Die „Gesellschaft für christliches Leben unter den deutschen Blinden e.V.“ …
… wurde im Jahre 1904 gegründet von den Herren Prediger P. Reiner, damals in Mainz, dann Berlin, Privatlehrer H. Kolass, Frankfurt a. M., Ed. Elwenn, Frankfurt a. M., Georg Guillod, damals Frankfurt a. M., dann Schweiz, und J. Reusch, damals Darmstadt, dann Hamburg und Wernigerode. Sie wurde in das Vereinsregister in Frankfurt/Main eingetragen.
Das Vereinsziel: „Verbreitung christlichen Schriftgutes unter den Blinden deutscher Zunge“. Die Kontakte reichten nicht nur bis in die Schweiz, Österreich und Norditalien, sondern erreichten z.B. auch Wolgadeutsche oder Auswanderer in den USA. In den damals noch üblichen Blindenheimen wurden die Schriften von vielen gelesen.
1923 zog die Gesellschaft mit Julius Reusch, mitten in der Inflationszeit, von Hamburg nach Wernigerode in die Oberengengasse 12 neben das Kantorat. 1925 war endlich die eigene Druckerpresse aus Berlin eingetroffen. Die teuren Aufträge wichen der Eigenproduktion.

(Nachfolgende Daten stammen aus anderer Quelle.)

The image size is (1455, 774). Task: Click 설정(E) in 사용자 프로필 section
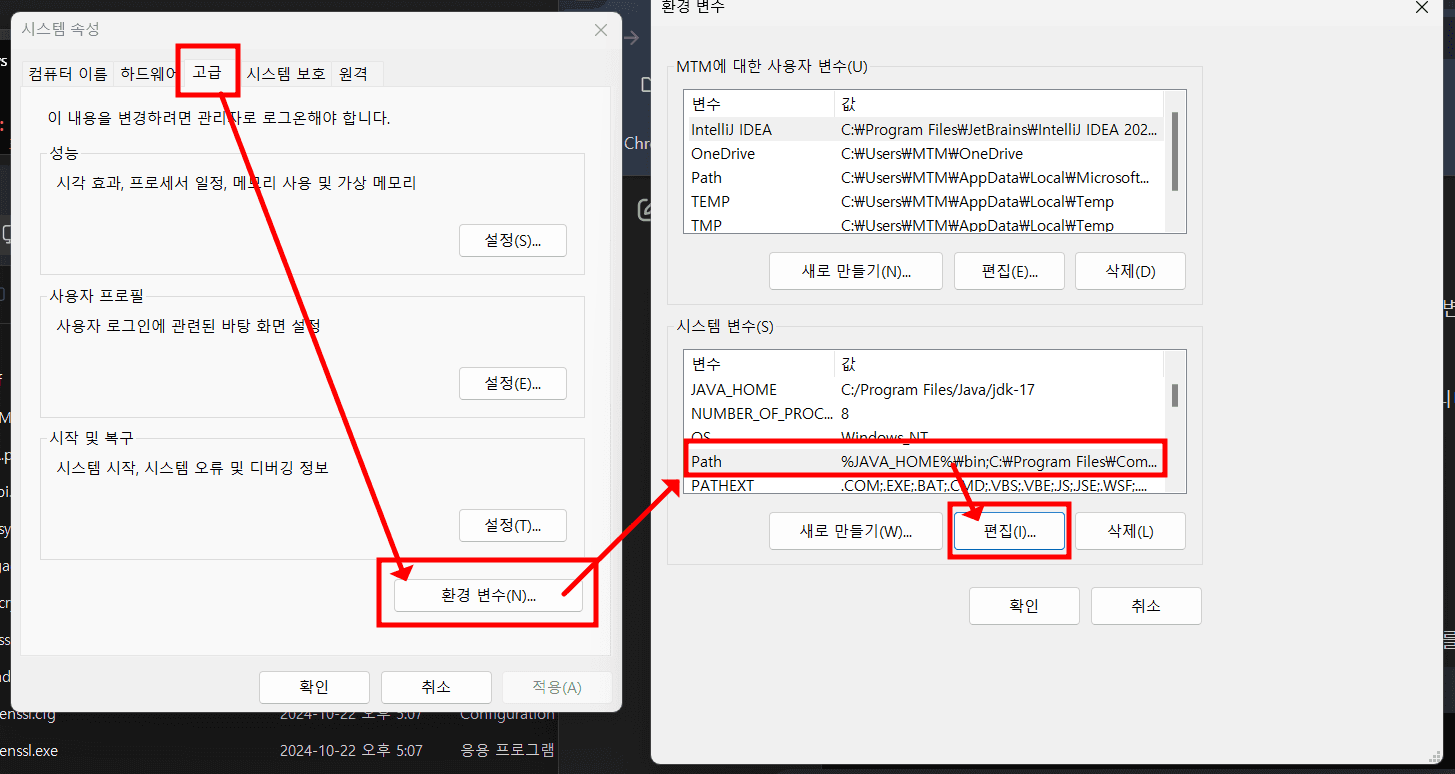512,384
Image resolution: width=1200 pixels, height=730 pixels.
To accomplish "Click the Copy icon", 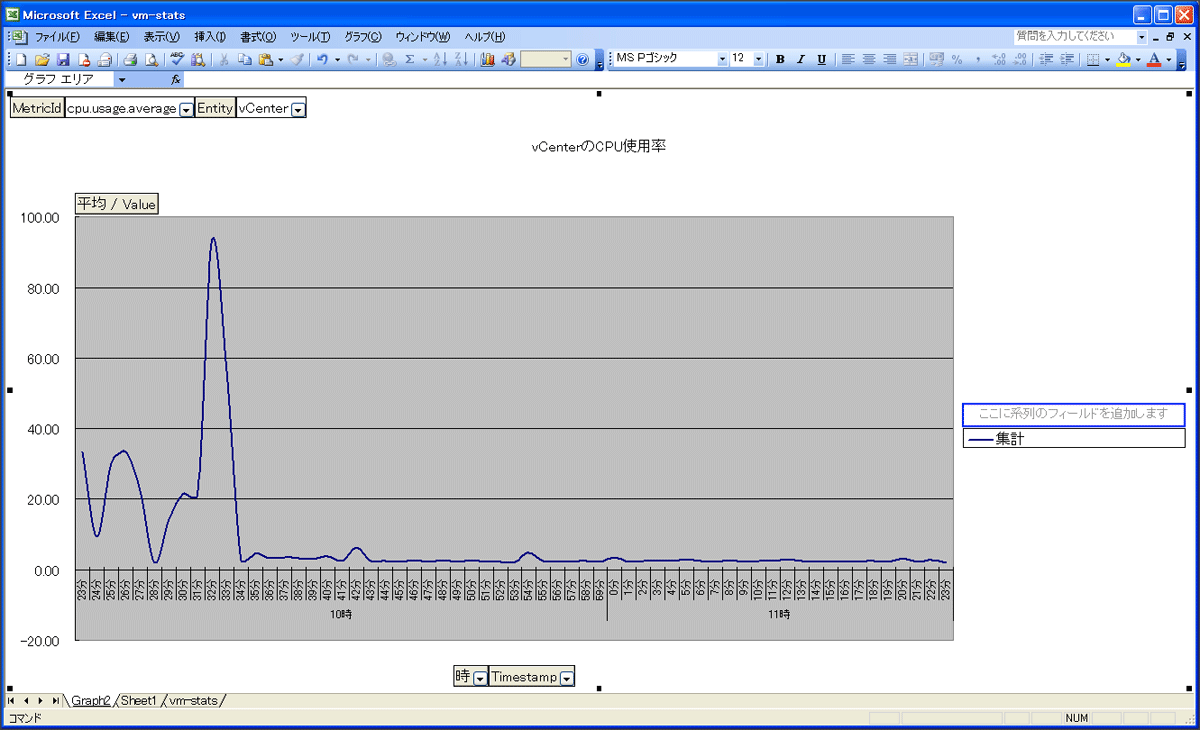I will pos(245,60).
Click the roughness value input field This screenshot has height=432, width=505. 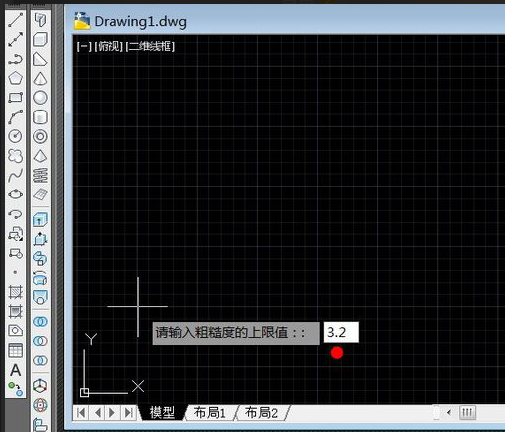341,332

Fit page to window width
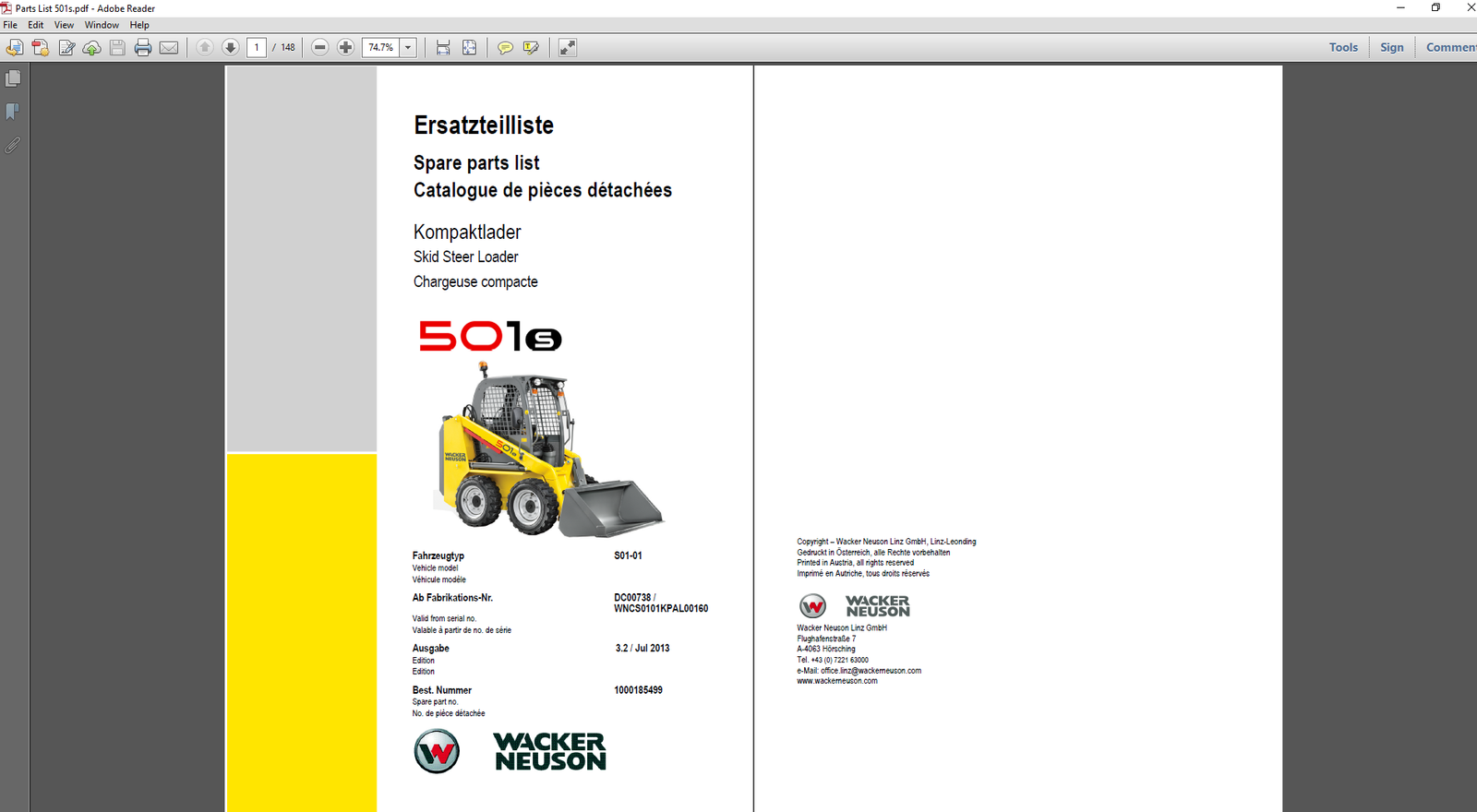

Die Räumlichkeiten dafür, eine Garage mit einem benachbarten Raum, reichten zunächst, waren aber kalt, feucht und unzumutbar für einen dauerhaften Betrieb.
1928 wurde die Gesellschaft Eigentümerin des Hauses am Pulvergarten 2. Vorbesitzer war das Fürstenhaus zu Stolberg-Wernigerode, das sich aufgrund der Verschuldung nach der Steuerreform das Haus nicht mehr leisten konnte. Dort fand man die dringend benötigten Räumlichkeiten für den Verlag, die Blindenschriftdruckerei und die Leihbücherei. Neben Periodika, wie z. B. „Der Beste Freund“ oder „Licht in das Dunkel“, die in alle Welt gingen, wurden Bücher, Broschüren und Bibeln in Braille-Punktschrift verlegt, gedruckt und versandt. 1933 lag unter anderem bereits die Gesamtausgabe der „Stuttgarter Jubiläumsbibel“ in 33 Bänden vor.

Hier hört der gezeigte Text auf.